Once I made the decision and called the home to put my mom on the list, I immediately felt relieved. I feel that there's an end in sight to my care giving for my demented mother.
Facing my mom's insanity, day in and day out for nearly 3 years has worn me down. I can never win with my mom, when I say something is white, she'll say it's black. No is her answer to everything. It's upsetting to always be wrong even when stating facts like the sky is blue. "No it isn't" my mom will reply.
I am praying extra hard, praying for a bed to open up soon.
My mom went to bed last night at 7:30 PM. At 8:30 PM she was up, fully dressed and ready to go somewhere. Not sure where, but for the last few days she's been wanting to "go home." Nothing here is familiar to her and she is looking at me as her jailer. It's a struggle that I don't want to be involved because any answer I give her is wrong.
She woke again during the night at 1:30 AM and again at 5:30 AM, looking for a way out.

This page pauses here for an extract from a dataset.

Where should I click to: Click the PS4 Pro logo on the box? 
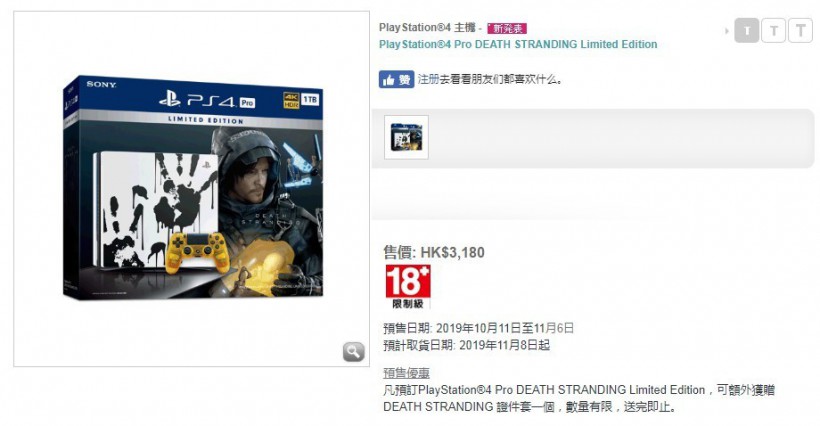coord(207,100)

"Please tell me how to get out of here. I want to go home." My mom said to me as I greeted her at the top of the stairs.
I haven't had to deal with the statement, "I want to go home" in a few months. I was able to keep her feeling secure but now, she knows that I'm finding her a home and she's back to being insecure again. I wonder if she can feel that I've given up as her full time care giver? Without help, I can not continue on this care giving path, I am done.

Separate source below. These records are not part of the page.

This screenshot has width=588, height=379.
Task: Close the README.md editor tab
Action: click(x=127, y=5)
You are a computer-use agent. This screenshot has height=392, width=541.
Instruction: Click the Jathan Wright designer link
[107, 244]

Inside of myself, I feel different. I feel myself become less attached to my mom. I have to let her go. My cousin Maryann explained my situation in a way that sums it all up... "Sue, you are way past your expiration date as a Care Giver."
I am. I want this nightmare to end. The ups and downs of caring for my mom with very little help is having a negative affect on my health. I don't feel good. If I don't feel well, how can I be a good care giver? I can't.
I do have advice for Care Givers who believe that they will never put their loved one in a home. Never say never. I was one who didn't believe in nursing homes. My fear of nursing homes was born when we visited our Grandmother and Aunt Flo in the mental institution in 1968 or 1969. I was about 8 or 9.
The battle ship gray walls, the fence over the TV that hung high from the ceiling, the cages that the patients were put... all of these images frightened me and caused me to form my opinion of nursing facilities when I was very young and impressionable.
Now, I feel like I am caged in my own home. I am not free to live my life. I cry a lot. I am way past my expiration date for care giving.